« Le message que je veux porter à Londres est le suivant : sur l’intelligence artificielle, l’Europe doit innover avant de réguler », martèle Bruno Le Maire, qui représente, jeudi 2 novembre, la France au Sommet sur les risques de l’intelligence artificielle (IA) organisé par le premier ministre britannique, Rishi Sunak, en présence de représentants d’entreprises du secteur et d’Etats, comme la vice-présidente américaine, Kamala Harris, ou la présidente de la Commission européenne, Ursula von der Leyen. « Il est illusoire de vouloir réguler de notre côté si on ne participe pas à l’émergence de cette technologie, argumente le ministre de l’économie. La régulation est indispensable, mais elle sera plus efficace si nous disposons d’acteurs européens qui maîtrisent l’IA. »
Pour M. Le Maire, l’Europe ne doit pas répéter les erreurs de la « dernière révolution technologique des années 1990 », qu’elle a « ratée », ne disposant aujourd’hui « d’aucun géant » de l’Internet grand public. « Une nouvelle révolution est devant nous avec l’IA générative [capable de produire des textes ou des images, comme ChatGPT, Bard ou Midjourney]. Soit on met les bouchées doubles pour rattraper notre retard, soit, dans trente ans, tous les grands acteurs seront américains ou chinois, avec la perte de capital économique et culturel que cela implique », insiste le ministre.
Cet « appel à se réveiller » contraste avec la tonalité plus alarmiste du sommet britannique, centré sur les risques « existentiels » de l’IA, comme la possibilité de voir des logiciels échapper au contrôle humain ou faciliter le lancement d’attaques informatiques ou la création d’armes biologiques. « Si on écoute certaines présentations apocalyptiques, on a l’impression que des robots hostiles vont débarquer dans nos rues », ironise le ministre, jugeant plus prioritaires des sujets comme l’accès aux ressources informatiques nécessaires pour entraîner des modèles d’IA générative, dans un contexte de domination du secteur par le fabricant de puces Nvidia.

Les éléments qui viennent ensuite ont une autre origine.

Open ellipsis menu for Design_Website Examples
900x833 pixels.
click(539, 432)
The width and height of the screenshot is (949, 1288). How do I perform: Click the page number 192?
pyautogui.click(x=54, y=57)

« Un point de divergence important »
Ce discours rappelle celui tenu par Emmanuel Macron en juin : le président de la République s’était inquiété des effets sur l’innovation des projets de réglementations européens, appelant à créer des « champions » locaux. Cette offensive relayait les demandes d’acteurs français, comme les fabricants de modèles de traitement du langage LightOn ou Mistral AI. Ceux-ci avaient cosigné une tribune dans Les Echos avec d’autres entreprises de tous secteurs ou Cédric O, ancien ministre du numérique devenu conseiller de Mistral AI.